» Instructions to follow
From the entries that follow, reproduce exactly and only the lines from the line with "Click the contentar0hfrelwdaw node text" to the line with "Task: Click the info icon on O gradivu tab", endpoints included.

» Input for this task
BEGIN
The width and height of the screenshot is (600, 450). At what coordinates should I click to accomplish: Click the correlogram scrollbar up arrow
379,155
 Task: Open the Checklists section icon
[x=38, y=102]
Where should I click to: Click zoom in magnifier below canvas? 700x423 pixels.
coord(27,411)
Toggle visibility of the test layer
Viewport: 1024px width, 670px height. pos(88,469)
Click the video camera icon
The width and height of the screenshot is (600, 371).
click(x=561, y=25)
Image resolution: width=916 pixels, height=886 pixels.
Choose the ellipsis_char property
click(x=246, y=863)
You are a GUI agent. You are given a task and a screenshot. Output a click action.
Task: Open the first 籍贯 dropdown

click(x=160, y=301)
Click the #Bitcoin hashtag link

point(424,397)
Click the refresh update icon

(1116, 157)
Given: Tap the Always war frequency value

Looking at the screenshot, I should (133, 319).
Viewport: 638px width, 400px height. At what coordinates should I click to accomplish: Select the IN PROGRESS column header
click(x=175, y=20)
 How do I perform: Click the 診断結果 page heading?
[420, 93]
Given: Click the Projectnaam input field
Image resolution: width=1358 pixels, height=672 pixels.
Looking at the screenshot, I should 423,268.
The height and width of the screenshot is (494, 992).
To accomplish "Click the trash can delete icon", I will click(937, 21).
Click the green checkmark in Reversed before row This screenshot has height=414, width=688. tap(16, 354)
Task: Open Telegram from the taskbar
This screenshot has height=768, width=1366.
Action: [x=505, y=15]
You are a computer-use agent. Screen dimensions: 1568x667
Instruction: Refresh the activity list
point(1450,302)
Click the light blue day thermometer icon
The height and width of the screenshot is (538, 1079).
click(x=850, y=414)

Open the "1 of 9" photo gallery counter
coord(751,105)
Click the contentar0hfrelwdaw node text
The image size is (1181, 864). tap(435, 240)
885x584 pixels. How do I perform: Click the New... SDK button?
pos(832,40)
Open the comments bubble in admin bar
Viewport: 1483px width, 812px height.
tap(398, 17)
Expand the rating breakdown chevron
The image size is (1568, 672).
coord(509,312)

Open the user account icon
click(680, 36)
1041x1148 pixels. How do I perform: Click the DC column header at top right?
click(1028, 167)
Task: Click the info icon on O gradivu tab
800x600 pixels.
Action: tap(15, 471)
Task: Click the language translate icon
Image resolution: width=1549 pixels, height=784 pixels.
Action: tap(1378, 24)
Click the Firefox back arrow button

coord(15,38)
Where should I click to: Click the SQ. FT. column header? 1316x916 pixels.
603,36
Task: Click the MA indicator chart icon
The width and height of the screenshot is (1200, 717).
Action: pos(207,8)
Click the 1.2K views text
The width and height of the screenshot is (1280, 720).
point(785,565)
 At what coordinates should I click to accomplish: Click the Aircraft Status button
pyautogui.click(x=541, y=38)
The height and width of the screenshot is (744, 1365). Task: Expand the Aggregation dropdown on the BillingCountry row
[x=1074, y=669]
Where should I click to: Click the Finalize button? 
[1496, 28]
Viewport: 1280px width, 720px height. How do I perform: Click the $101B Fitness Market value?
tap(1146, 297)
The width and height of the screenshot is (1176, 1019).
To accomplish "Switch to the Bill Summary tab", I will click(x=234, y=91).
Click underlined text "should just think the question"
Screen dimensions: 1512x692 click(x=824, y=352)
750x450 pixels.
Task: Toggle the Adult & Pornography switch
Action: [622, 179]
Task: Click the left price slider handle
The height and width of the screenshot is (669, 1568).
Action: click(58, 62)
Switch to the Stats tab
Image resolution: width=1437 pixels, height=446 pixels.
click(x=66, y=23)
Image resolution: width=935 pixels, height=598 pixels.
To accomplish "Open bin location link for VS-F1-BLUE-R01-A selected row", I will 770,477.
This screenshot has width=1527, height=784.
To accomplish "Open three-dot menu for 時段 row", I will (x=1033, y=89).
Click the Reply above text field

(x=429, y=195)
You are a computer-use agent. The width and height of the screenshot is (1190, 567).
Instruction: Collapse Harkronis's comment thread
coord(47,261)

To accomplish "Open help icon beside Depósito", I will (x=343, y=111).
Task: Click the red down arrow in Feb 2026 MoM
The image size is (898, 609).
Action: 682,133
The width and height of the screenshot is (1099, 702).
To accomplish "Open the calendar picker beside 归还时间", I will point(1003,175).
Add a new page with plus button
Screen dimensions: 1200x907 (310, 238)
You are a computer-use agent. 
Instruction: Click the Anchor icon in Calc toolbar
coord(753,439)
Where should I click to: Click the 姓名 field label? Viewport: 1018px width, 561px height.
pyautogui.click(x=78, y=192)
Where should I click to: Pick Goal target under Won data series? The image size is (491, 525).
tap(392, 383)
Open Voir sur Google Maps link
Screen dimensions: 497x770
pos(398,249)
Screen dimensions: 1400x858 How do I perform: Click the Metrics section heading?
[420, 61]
END
» Solved exercise
Click the contentar0hfrelwdaw node text
The image size is (1181, 864). tap(435, 240)
885x584 pixels. How do I perform: Click the New... SDK button?
pos(832,40)
Open the comments bubble in admin bar
Viewport: 1483px width, 812px height.
tap(398, 17)
Expand the rating breakdown chevron
The image size is (1568, 672).
coord(509,312)

Open the user account icon
click(680, 36)
1041x1148 pixels. How do I perform: Click the DC column header at top right?
click(1028, 167)
Task: Click the info icon on O gradivu tab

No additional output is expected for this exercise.